● **Supplied records**:
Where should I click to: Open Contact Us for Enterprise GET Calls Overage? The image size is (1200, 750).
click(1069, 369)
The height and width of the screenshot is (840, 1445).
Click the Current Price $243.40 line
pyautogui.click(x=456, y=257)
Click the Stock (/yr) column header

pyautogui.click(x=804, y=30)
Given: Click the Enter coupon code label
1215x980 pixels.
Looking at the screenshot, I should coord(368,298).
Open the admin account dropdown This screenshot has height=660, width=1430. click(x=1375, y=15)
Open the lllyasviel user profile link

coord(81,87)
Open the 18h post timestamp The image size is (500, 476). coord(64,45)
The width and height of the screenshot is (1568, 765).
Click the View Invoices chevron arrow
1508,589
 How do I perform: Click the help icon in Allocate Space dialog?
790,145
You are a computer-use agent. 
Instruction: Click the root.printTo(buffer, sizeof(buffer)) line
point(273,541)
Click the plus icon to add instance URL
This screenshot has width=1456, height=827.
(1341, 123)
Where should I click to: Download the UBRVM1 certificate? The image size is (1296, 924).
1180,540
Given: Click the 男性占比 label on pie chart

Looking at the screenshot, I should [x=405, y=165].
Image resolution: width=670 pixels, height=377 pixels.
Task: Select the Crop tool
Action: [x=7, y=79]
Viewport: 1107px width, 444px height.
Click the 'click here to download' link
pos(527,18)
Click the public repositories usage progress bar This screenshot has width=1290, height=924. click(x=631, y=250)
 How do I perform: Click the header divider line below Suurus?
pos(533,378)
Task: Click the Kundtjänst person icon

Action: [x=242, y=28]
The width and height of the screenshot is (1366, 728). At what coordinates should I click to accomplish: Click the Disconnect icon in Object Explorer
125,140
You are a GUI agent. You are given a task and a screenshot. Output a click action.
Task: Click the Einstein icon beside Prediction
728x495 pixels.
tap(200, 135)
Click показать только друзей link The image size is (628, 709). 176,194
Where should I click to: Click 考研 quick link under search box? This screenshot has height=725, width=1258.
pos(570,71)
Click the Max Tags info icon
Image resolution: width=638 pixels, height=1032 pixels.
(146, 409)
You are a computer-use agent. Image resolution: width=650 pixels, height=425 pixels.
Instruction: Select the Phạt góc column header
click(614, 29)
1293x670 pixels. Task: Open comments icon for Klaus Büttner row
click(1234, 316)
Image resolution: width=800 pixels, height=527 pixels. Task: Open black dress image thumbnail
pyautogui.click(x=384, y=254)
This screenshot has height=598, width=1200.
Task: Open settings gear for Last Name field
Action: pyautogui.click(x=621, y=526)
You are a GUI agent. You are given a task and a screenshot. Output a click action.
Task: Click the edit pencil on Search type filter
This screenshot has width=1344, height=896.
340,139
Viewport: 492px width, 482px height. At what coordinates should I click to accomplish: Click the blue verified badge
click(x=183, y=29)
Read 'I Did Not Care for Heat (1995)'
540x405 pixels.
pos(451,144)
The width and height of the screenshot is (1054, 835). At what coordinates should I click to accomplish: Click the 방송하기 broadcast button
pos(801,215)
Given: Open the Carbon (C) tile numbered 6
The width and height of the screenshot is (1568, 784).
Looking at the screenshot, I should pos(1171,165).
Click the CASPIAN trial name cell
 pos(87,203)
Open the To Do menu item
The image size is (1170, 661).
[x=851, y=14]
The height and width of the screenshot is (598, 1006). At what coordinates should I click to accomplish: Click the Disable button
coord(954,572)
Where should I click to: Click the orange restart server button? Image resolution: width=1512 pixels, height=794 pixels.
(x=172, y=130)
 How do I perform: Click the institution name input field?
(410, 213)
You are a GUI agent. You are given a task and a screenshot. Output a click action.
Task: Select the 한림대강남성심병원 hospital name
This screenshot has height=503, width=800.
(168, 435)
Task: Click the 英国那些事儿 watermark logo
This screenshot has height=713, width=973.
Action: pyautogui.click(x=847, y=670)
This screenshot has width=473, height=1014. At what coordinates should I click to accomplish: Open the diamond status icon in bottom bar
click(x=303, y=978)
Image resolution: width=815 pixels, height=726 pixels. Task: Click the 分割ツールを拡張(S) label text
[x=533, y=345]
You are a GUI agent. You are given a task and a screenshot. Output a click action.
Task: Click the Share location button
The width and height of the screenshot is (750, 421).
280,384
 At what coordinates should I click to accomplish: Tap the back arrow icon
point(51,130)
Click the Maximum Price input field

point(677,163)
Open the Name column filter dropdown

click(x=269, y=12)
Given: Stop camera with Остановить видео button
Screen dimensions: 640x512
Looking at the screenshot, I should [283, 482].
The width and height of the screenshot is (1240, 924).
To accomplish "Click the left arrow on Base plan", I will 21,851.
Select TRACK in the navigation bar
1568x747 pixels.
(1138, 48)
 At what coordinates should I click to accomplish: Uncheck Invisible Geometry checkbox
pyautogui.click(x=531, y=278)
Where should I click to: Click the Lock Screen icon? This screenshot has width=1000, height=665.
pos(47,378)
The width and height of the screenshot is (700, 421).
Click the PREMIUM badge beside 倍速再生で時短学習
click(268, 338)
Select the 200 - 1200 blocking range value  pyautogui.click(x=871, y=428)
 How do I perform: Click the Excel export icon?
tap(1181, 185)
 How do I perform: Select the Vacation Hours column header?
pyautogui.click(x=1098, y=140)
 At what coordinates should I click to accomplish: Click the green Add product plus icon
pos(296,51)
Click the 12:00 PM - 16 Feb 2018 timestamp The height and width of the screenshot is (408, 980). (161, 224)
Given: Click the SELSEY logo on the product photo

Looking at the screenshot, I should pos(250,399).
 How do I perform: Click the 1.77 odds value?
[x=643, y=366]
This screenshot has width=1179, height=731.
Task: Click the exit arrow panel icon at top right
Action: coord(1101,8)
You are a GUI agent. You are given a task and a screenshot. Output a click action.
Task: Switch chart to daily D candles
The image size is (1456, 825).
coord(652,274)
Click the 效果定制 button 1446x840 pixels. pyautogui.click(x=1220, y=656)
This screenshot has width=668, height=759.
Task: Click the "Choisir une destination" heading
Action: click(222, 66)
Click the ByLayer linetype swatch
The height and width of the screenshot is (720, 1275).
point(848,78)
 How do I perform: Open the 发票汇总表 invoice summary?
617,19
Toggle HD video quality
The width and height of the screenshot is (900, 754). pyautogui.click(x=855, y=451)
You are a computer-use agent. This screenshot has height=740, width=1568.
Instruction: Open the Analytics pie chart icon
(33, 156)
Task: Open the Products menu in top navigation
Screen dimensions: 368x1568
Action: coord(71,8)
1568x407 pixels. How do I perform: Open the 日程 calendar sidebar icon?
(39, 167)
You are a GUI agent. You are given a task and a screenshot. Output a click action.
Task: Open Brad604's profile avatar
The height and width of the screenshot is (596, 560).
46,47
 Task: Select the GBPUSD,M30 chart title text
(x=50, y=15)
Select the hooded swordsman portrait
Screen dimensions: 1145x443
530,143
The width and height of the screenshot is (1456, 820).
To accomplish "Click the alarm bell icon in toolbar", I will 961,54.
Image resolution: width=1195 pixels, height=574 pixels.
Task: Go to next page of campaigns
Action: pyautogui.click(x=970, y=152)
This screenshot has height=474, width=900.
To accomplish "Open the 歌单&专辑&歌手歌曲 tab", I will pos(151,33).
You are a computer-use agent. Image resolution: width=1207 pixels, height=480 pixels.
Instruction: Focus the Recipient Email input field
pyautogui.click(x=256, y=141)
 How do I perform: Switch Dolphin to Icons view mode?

● **Try it**: Your answer must be the full listing, restated word for word.

● **Solution to this task**:
Where should I click to: Open Contact Us for Enterprise GET Calls Overage? The image size is (1200, 750).
click(1069, 369)
The height and width of the screenshot is (840, 1445).
Click the Current Price $243.40 line
pyautogui.click(x=456, y=257)
Click the Stock (/yr) column header

pyautogui.click(x=804, y=30)
Given: Click the Enter coupon code label
1215x980 pixels.
Looking at the screenshot, I should coord(368,298).
Open the admin account dropdown This screenshot has height=660, width=1430. click(x=1375, y=15)
Open the lllyasviel user profile link

coord(81,87)
Open the 18h post timestamp The image size is (500, 476). coord(64,45)
The width and height of the screenshot is (1568, 765).
Click the View Invoices chevron arrow
1508,589
 How do I perform: Click the help icon in Allocate Space dialog?
790,145
You are a computer-use agent. 
Instruction: Click the root.printTo(buffer, sizeof(buffer)) line
point(273,541)
Click the plus icon to add instance URL
This screenshot has width=1456, height=827.
(1341, 123)
Where should I click to: Download the UBRVM1 certificate? The image size is (1296, 924).
1180,540
Given: Click the 男性占比 label on pie chart

Looking at the screenshot, I should [x=405, y=165].
Image resolution: width=670 pixels, height=377 pixels.
Task: Select the Crop tool
Action: [x=7, y=79]
Viewport: 1107px width, 444px height.
Click the 'click here to download' link
pos(527,18)
Click the public repositories usage progress bar This screenshot has width=1290, height=924. click(x=631, y=250)
 How do I perform: Click the header divider line below Suurus?
pos(533,378)
Task: Click the Kundtjänst person icon

Action: [x=242, y=28]
The width and height of the screenshot is (1366, 728). At what coordinates should I click to accomplish: Click the Disconnect icon in Object Explorer
125,140
You are a GUI agent. You are given a task and a screenshot. Output a click action.
Task: Click the Einstein icon beside Prediction
728x495 pixels.
tap(200, 135)
Click показать только друзей link The image size is (628, 709). 176,194
Where should I click to: Click 考研 quick link under search box? This screenshot has height=725, width=1258.
pos(570,71)
Click the Max Tags info icon
Image resolution: width=638 pixels, height=1032 pixels.
(146, 409)
You are a computer-use agent. Image resolution: width=650 pixels, height=425 pixels.
Instruction: Select the Phạt góc column header
click(614, 29)
1293x670 pixels. Task: Open comments icon for Klaus Büttner row
click(1234, 316)
Image resolution: width=800 pixels, height=527 pixels. Task: Open black dress image thumbnail
pyautogui.click(x=384, y=254)
This screenshot has height=598, width=1200.
Task: Open settings gear for Last Name field
Action: pyautogui.click(x=621, y=526)
You are a GUI agent. You are given a task and a screenshot. Output a click action.
Task: Click the edit pencil on Search type filter
This screenshot has width=1344, height=896.
340,139
Viewport: 492px width, 482px height. At what coordinates should I click to accomplish: Click the blue verified badge
click(x=183, y=29)
Read 'I Did Not Care for Heat (1995)'
540x405 pixels.
pos(451,144)
The width and height of the screenshot is (1054, 835). At what coordinates should I click to accomplish: Click the 방송하기 broadcast button
pos(801,215)
Given: Open the Carbon (C) tile numbered 6
The width and height of the screenshot is (1568, 784).
Looking at the screenshot, I should pos(1171,165).
Click the CASPIAN trial name cell
 pos(87,203)
Open the To Do menu item
The image size is (1170, 661).
[x=851, y=14]
The height and width of the screenshot is (598, 1006). At what coordinates should I click to accomplish: Click the Disable button
coord(954,572)
Where should I click to: Click the orange restart server button? Image resolution: width=1512 pixels, height=794 pixels.
(x=172, y=130)
 How do I perform: Click the institution name input field?
(410, 213)
You are a GUI agent. You are given a task and a screenshot. Output a click action.
Task: Select the 한림대강남성심병원 hospital name
This screenshot has height=503, width=800.
(168, 435)
Task: Click the 英国那些事儿 watermark logo
This screenshot has height=713, width=973.
Action: pyautogui.click(x=847, y=670)
This screenshot has width=473, height=1014. At what coordinates should I click to accomplish: Open the diamond status icon in bottom bar
click(x=303, y=978)
Image resolution: width=815 pixels, height=726 pixels. Task: Click the 分割ツールを拡張(S) label text
[x=533, y=345]
You are a GUI agent. You are given a task and a screenshot. Output a click action.
Task: Click the Share location button
The width and height of the screenshot is (750, 421).
280,384
 At what coordinates should I click to accomplish: Tap the back arrow icon
point(51,130)
Click the Maximum Price input field

point(677,163)
Open the Name column filter dropdown

click(x=269, y=12)
Given: Stop camera with Остановить видео button
Screen dimensions: 640x512
Looking at the screenshot, I should [283, 482].
The width and height of the screenshot is (1240, 924).
To accomplish "Click the left arrow on Base plan", I will 21,851.
Select TRACK in the navigation bar
1568x747 pixels.
(1138, 48)
 At what coordinates should I click to accomplish: Uncheck Invisible Geometry checkbox
pyautogui.click(x=531, y=278)
Where should I click to: Click the Lock Screen icon? This screenshot has width=1000, height=665.
pos(47,378)
The width and height of the screenshot is (700, 421).
Click the PREMIUM badge beside 倍速再生で時短学習
click(268, 338)
Select the 200 - 1200 blocking range value  pyautogui.click(x=871, y=428)
 How do I perform: Click the Excel export icon?
tap(1181, 185)
 How do I perform: Select the Vacation Hours column header?
pyautogui.click(x=1098, y=140)
 At what coordinates should I click to accomplish: Click the green Add product plus icon
pos(296,51)
Click the 12:00 PM - 16 Feb 2018 timestamp The height and width of the screenshot is (408, 980). (161, 224)
Given: Click the SELSEY logo on the product photo

Looking at the screenshot, I should pos(250,399).
 How do I perform: Click the 1.77 odds value?
[x=643, y=366]
This screenshot has width=1179, height=731.
Task: Click the exit arrow panel icon at top right
Action: coord(1101,8)
You are a GUI agent. You are given a task and a screenshot. Output a click action.
Task: Switch chart to daily D candles
The image size is (1456, 825).
coord(652,274)
Click the 效果定制 button 1446x840 pixels. pyautogui.click(x=1220, y=656)
This screenshot has width=668, height=759.
Task: Click the "Choisir une destination" heading
Action: click(222, 66)
Click the ByLayer linetype swatch
The height and width of the screenshot is (720, 1275).
point(848,78)
 How do I perform: Open the 发票汇总表 invoice summary?
617,19
Toggle HD video quality
The width and height of the screenshot is (900, 754). pyautogui.click(x=855, y=451)
You are a computer-use agent. This screenshot has height=740, width=1568.
Instruction: Open the Analytics pie chart icon
(33, 156)
Task: Open the Products menu in top navigation
Screen dimensions: 368x1568
Action: coord(71,8)
1568x407 pixels. How do I perform: Open the 日程 calendar sidebar icon?
(39, 167)
You are a GUI agent. You are given a task and a screenshot. Output a click action.
Task: Open Brad604's profile avatar
The height and width of the screenshot is (596, 560).
46,47
 Task: Select the GBPUSD,M30 chart title text
(x=50, y=15)
Select the hooded swordsman portrait
Screen dimensions: 1145x443
530,143
The width and height of the screenshot is (1456, 820).
To accomplish "Click the alarm bell icon in toolbar", I will 961,54.
Image resolution: width=1195 pixels, height=574 pixels.
Task: Go to next page of campaigns
Action: pyautogui.click(x=970, y=152)
This screenshot has height=474, width=900.
To accomplish "Open the 歌单&专辑&歌手歌曲 tab", I will pos(151,33).
You are a computer-use agent. Image resolution: width=1207 pixels, height=480 pixels.
Instruction: Focus the Recipient Email input field
pyautogui.click(x=256, y=141)
 How do I perform: Switch Dolphin to Icons view mode?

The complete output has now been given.